How to Land Transactions on Solana

Solana has been experiencing unprecedented volume lately, causing a high rate of failed or dropped transactions. The network's transactions per second (TPS) is around 2000-3000, of which roughly 800-900 are non-vote transactions. Quinn (rust implementation of networking layer - QUIC) has limitations in effectively handling spam during high-demand scenarios, which can result in block leaders having to drop connections selectively. Out of all the failed transactions, approximately 8% were initiated by actual users, while the rest were arbitrary transactions by bots.

Understanding how transactions are submitted and processed on Solana is essential for handling failed transactions. This article delves into possible causes of transaction failure and recommends best practices for increasing transaction throughput.
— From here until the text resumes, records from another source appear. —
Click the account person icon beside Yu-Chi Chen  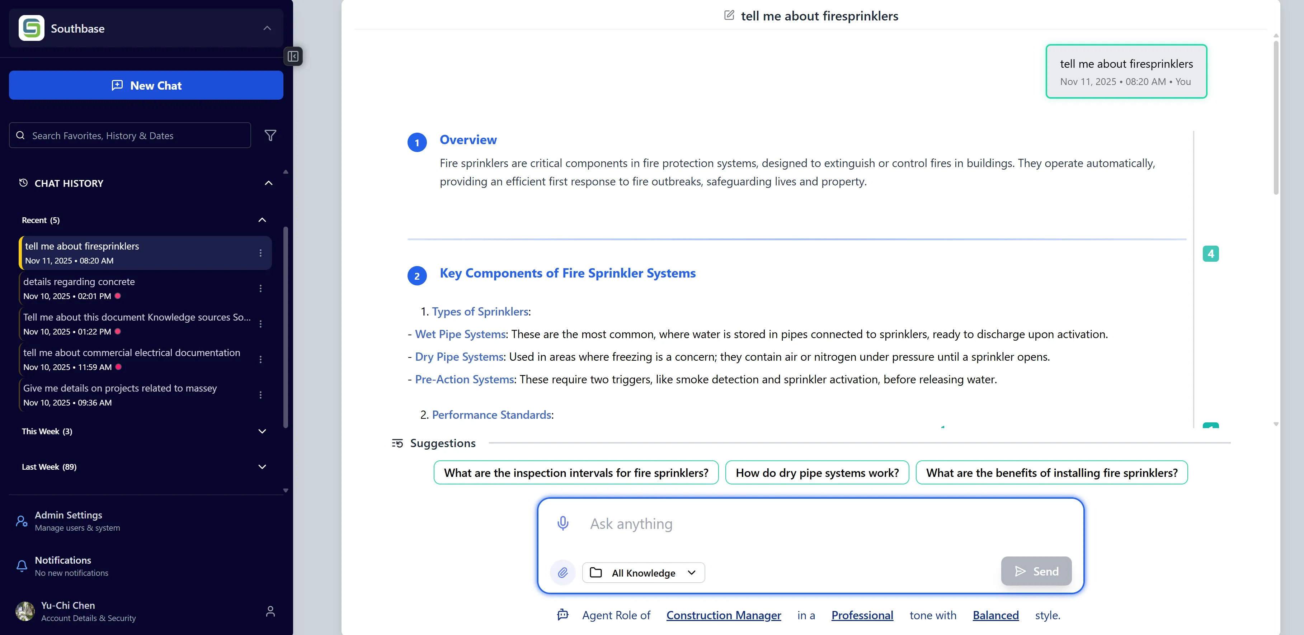click(x=270, y=611)
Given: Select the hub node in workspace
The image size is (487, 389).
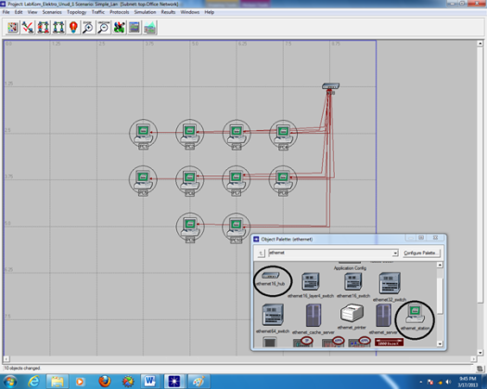Looking at the screenshot, I should coord(330,88).
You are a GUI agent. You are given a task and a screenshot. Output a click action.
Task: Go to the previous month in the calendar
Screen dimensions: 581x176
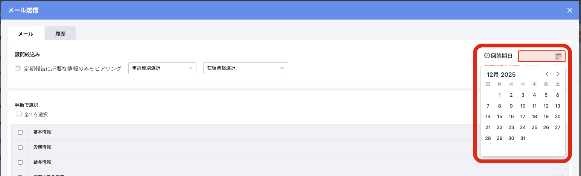click(547, 74)
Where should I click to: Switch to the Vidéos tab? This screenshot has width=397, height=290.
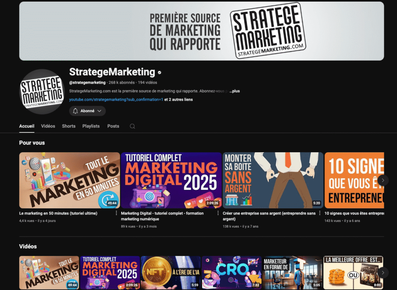[48, 126]
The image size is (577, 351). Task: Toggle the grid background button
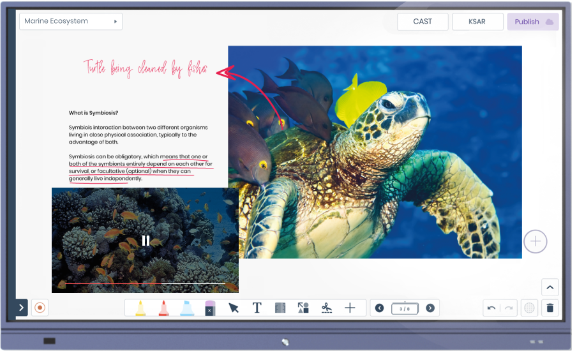pyautogui.click(x=528, y=308)
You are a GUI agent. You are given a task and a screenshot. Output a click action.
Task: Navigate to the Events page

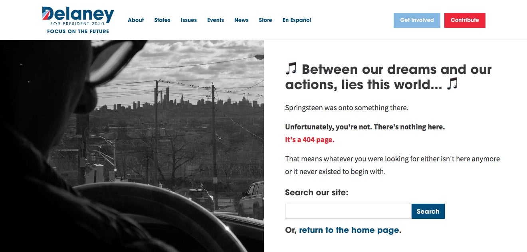(x=216, y=20)
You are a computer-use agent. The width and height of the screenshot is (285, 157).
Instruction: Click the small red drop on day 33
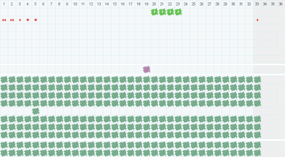[257, 20]
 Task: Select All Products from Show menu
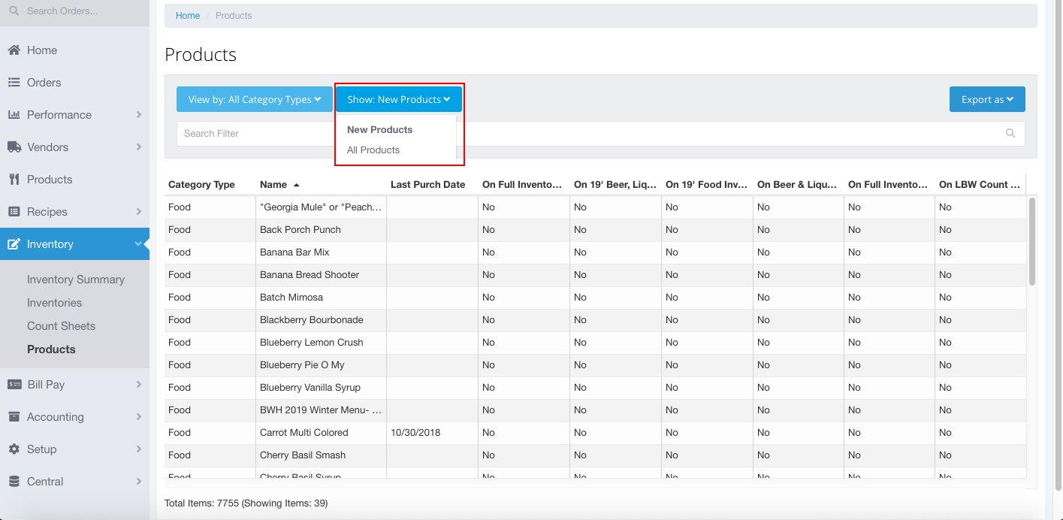click(x=373, y=150)
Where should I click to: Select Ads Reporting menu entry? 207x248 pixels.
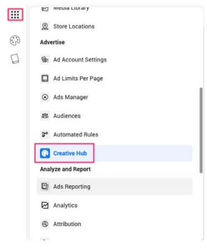(x=114, y=186)
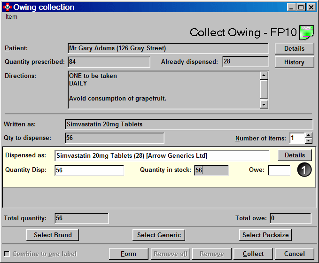This screenshot has width=319, height=263.
Task: Click the Owing collection title bar icon
Action: (x=7, y=7)
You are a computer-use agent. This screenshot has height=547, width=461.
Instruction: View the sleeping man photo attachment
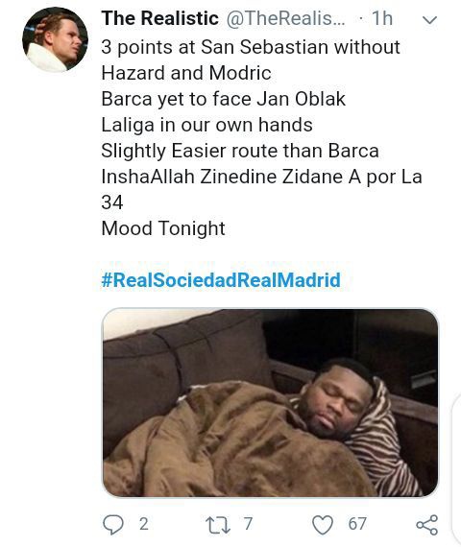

This article assumes a basic understanding of Solana's programming model and creating and sending transactions.

Transactions

Program execution begins with a transaction submitted to the cluster. A transaction contains:

An array of all accounts it intends to read from or write to
One or more instructions (i.e., smallest execution unit)
A recent blockhash
One or more signatures

The runtime will process each of the instructions contained within the transaction in order and atomically. If any part of an instruction fails, the entire transaction will fail.

‍

What is Blockhash?

A "blockhash" is the latest Proof of History (PoH) hash for a slot. Since Solana relies on PoH as a trusted clock, a transaction's recent blockhash can be considered a timestamp. Blockhash prevents duplication and provides transactions with lifetimes. If a transaction has a blockhash that is too old, it will be rejected. The maximum blockhash age is 150 blocks or ~1 minute and 19 seconds.

How are Transactions Submitted?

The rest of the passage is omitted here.